Document text |
On Jan 17, 2014, at 12:05 AM, heinerhum...@aol.com wrote:

> Lixia,
> 
> It was at the London 2002 IETF meeting when the request was raised to develop 
> a new routing architecture. Concurrently it was added " there is no reason to 
> rush, we will have a 10 years time frame for doing it". Well, meanwhile 12 
> years have passed and all we 've got is LISP which boast to enable 52x10^27 
> EIDs per person but doesn't enhance the IPv4 address space not by one single 
> address. A concept which  employs (bottle neck) servers which are vulnerable 
> wrt. DoSA and perhaps even due to normal overload of queries and which impose 
> a threat to their not-owning clients which dependent on them.  
> 
> IPv6 was certainly not meant by that request in London because it existed 
> already at that time. And RFC 4984 ยง3 even warns that it would multifold the 
> number of prefixes. And integrating AS-numbers seems not good wrt prefix 
> building either. Also: 16 octets are provided and yet a E164 mobile user 
> phone number is still needed outside of these 16 octets:-(.
> 
> In the past I have  asked many times to discuss the existing paradigms, and 
> to question them ! Research is questioning the obvious! The too obvious! 
> Like: Why are there two different routing concepts wrt intra versus 
> inter-domain routing? I really would like to know why is Dijkstra bad for 
> inter-domain ? Why isn't Distance Vector used in intra-domain routing?
> Why is there no Multicast-FIB ? Is it because it can't hardly be like the 
> existing Unicast-FIB on the one hand side while on the other side a FIB must 
> not be any different than the existing one?
> Lixia, why would you not necessarily agree with my technical specific of 
> having a Multicast-FIB ?
> And also: What is the value of depending on prefix building in unicast 
> forwarding? After all, it doesn't work wrt Multicast nor to Anycast (nor see 
> above with AS#s)

Objectives |
**a)** Quote every sentence in the email that ends with a question mark.
**b)** Copy the listing verbatim from its first line through the line that contains "Мы поможем в написании вашей", including both of those lines.
The email above has no connection to the listing that comes next.

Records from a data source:
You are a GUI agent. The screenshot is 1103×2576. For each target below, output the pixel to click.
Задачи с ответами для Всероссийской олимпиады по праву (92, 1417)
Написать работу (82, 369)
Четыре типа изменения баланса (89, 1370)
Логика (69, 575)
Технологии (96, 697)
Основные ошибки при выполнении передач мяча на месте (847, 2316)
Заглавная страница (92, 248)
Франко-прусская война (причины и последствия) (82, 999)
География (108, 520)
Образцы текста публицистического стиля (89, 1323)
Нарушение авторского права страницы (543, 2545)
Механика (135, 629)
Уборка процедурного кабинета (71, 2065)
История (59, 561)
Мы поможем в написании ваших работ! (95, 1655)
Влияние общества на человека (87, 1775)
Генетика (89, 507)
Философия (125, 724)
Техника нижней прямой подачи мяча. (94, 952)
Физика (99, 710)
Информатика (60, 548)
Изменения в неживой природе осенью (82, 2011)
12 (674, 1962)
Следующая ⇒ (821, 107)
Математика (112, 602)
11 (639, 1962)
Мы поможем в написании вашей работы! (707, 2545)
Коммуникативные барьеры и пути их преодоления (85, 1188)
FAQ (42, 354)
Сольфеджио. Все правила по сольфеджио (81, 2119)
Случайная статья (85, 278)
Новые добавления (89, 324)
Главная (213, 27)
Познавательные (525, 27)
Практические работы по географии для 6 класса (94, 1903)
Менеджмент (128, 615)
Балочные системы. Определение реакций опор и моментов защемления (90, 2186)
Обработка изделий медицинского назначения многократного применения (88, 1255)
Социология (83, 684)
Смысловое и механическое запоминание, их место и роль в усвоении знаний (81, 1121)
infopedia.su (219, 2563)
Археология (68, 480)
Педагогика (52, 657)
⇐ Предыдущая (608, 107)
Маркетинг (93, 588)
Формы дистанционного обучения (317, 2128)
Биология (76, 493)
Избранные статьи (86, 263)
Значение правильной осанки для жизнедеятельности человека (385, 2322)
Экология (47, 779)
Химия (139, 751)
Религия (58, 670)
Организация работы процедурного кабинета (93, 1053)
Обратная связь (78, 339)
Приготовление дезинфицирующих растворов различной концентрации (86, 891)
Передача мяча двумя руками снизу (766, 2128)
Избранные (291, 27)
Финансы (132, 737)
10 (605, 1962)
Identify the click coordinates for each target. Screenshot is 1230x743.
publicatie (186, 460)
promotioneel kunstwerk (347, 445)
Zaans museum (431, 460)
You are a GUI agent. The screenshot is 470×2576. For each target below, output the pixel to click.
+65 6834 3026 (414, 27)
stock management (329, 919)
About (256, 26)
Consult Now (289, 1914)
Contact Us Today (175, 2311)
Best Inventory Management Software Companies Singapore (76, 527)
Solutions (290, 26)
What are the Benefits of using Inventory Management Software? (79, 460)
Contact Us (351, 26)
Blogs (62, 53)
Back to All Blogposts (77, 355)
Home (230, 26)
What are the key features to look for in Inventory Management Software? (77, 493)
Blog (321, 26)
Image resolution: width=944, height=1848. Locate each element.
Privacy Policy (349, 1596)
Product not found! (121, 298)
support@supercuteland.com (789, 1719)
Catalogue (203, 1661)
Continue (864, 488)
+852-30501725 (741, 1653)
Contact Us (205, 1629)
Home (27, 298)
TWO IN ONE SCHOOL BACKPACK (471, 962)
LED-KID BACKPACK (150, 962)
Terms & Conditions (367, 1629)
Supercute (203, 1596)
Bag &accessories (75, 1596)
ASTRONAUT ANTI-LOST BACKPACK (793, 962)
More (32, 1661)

In response |
**a)**
- Like: Why are there two different routing concepts wrt intra versus inter-domain routing?
- I really would like to know why is Dijkstra bad for inter-domain ?
- Why isn't Distance Vector used in intra-domain routing?
- Why is there no Multicast-FIB ?
- Is it because it can't hardly be like the existing Unicast-FIB on the one hand side while on the other side a FIB must not be any different than the existing one?
- Lixia, why would you not necessarily agree with my technical specific of having a Multicast-FIB ?
- And also: What is the value of depending on prefix building in unicast forwarding?

**b)**
You are a GUI agent. The screenshot is 1103×2576. For each target below, output the pixel to click.
Задачи с ответами для Всероссийской олимпиады по праву (92, 1417)
Написать работу (82, 369)
Четыре типа изменения баланса (89, 1370)
Логика (69, 575)
Технологии (96, 697)
Основные ошибки при выполнении передач мяча на месте (847, 2316)
Заглавная страница (92, 248)
Франко-прусская война (причины и последствия) (82, 999)
География (108, 520)
Образцы текста публицистического стиля (89, 1323)
Нарушение авторского права страницы (543, 2545)
Механика (135, 629)
Уборка процедурного кабинета (71, 2065)
История (59, 561)
Мы поможем в написании ваших работ! (95, 1655)
Влияние общества на человека (87, 1775)
Генетика (89, 507)
Философия (125, 724)
Техника нижней прямой подачи мяча. (94, 952)
Физика (99, 710)
Информатика (60, 548)
Изменения в неживой природе осенью (82, 2011)
12 (674, 1962)
Следующая ⇒ (821, 107)
Математика (112, 602)
11 (639, 1962)
Мы поможем в написании вашей работы! (707, 2545)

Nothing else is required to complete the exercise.